To do:
Which lines of the records contain the word "height"? Pick those out and copy each one in full.
-- start of Data to process --
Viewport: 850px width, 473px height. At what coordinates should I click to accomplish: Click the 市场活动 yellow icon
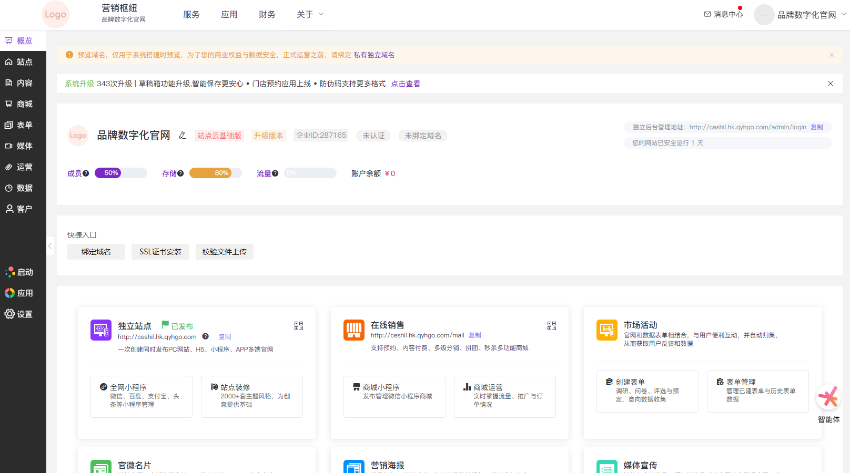606,329
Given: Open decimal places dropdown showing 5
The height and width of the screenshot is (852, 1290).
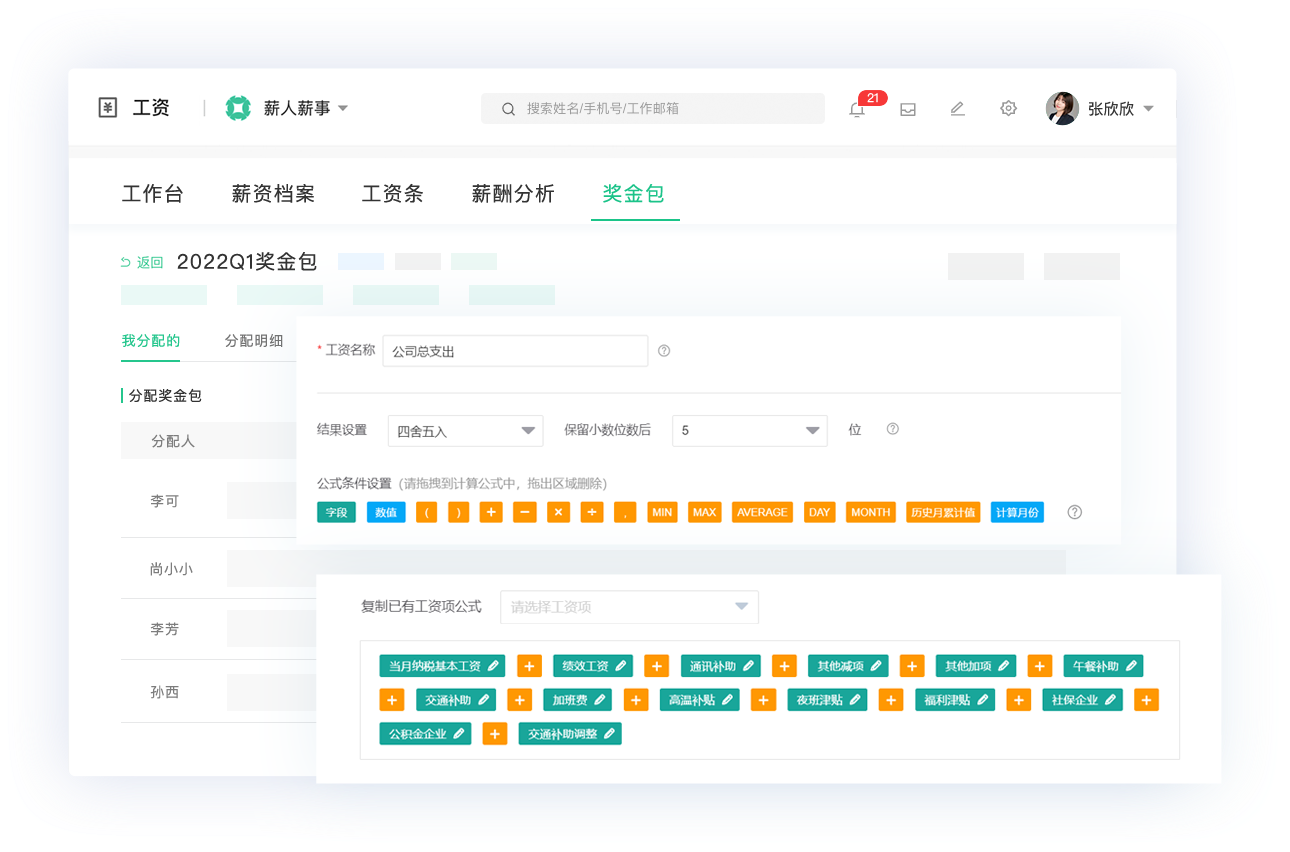Looking at the screenshot, I should [749, 431].
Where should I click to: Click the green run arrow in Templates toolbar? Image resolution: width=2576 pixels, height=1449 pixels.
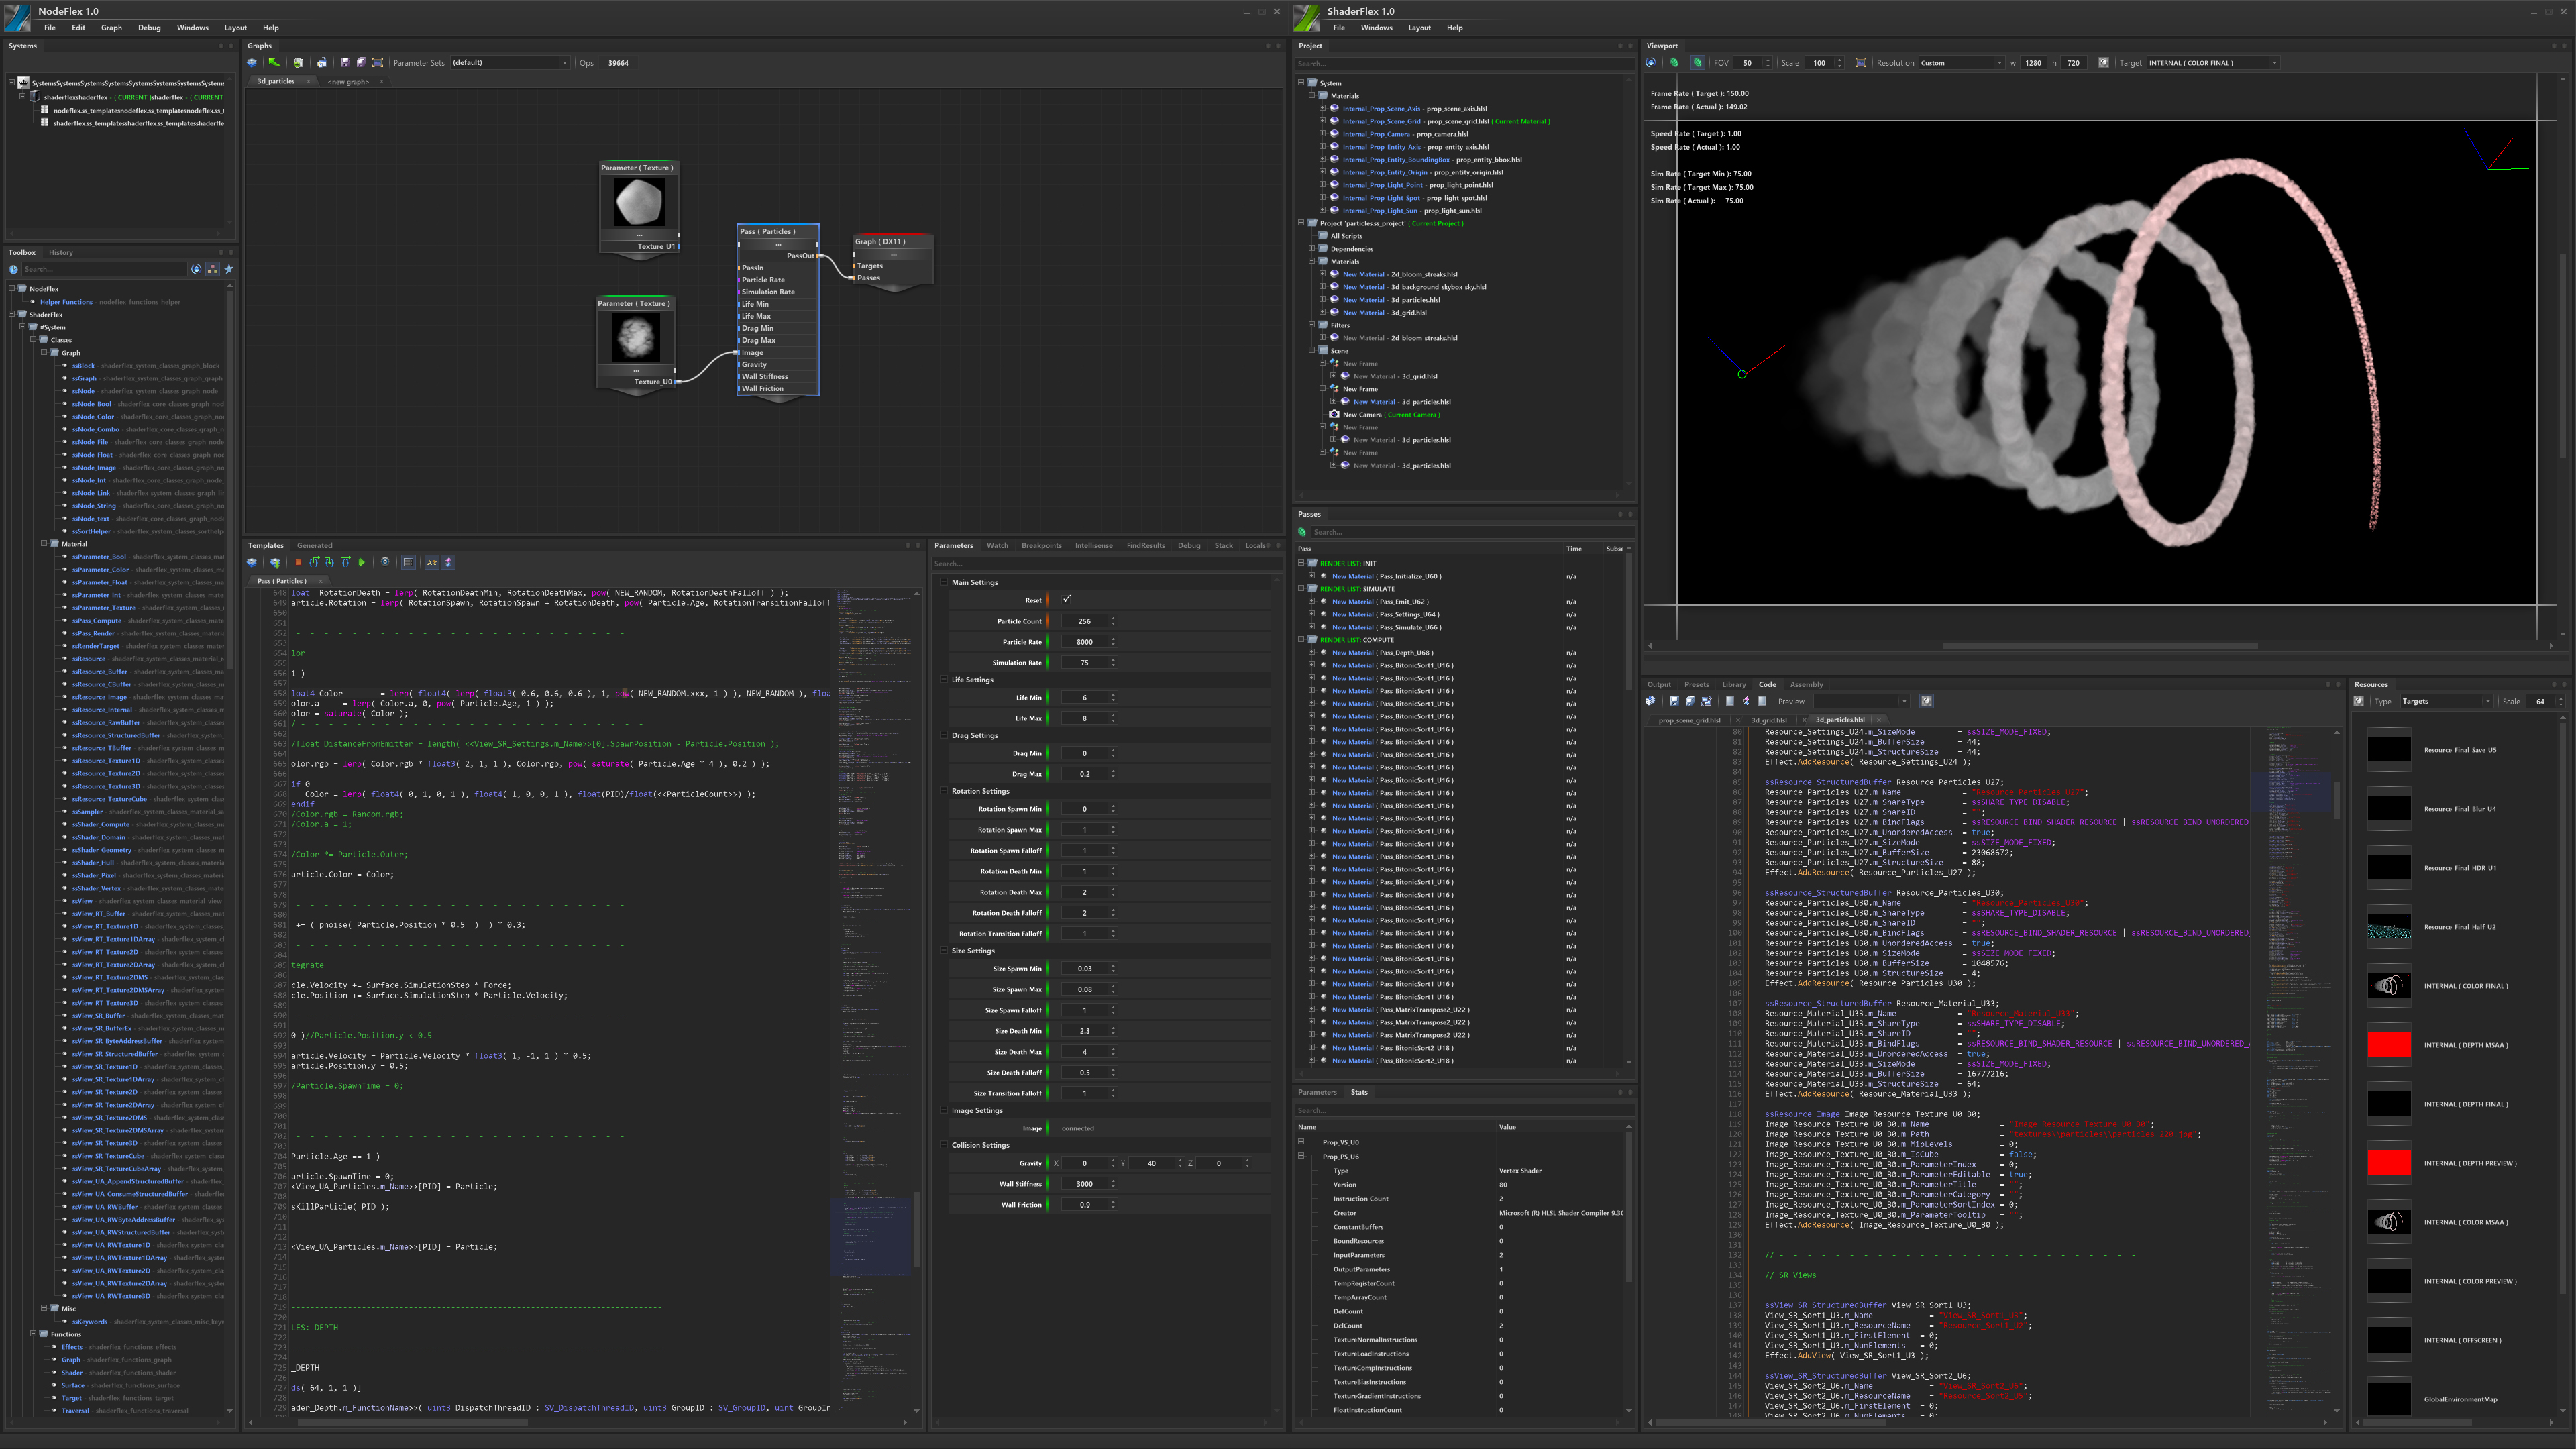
-- end of Data to process --
Exercise solution:
Viewport: 850px width, 473px height. At what coordinates should I click to accomplish: Click the 市场活动 yellow icon
The height and width of the screenshot is (852, 1290).
Where should I click to: Click the green run arrow in Templates toolbar? Image resolution: width=2576 pixels, height=1449 pixels.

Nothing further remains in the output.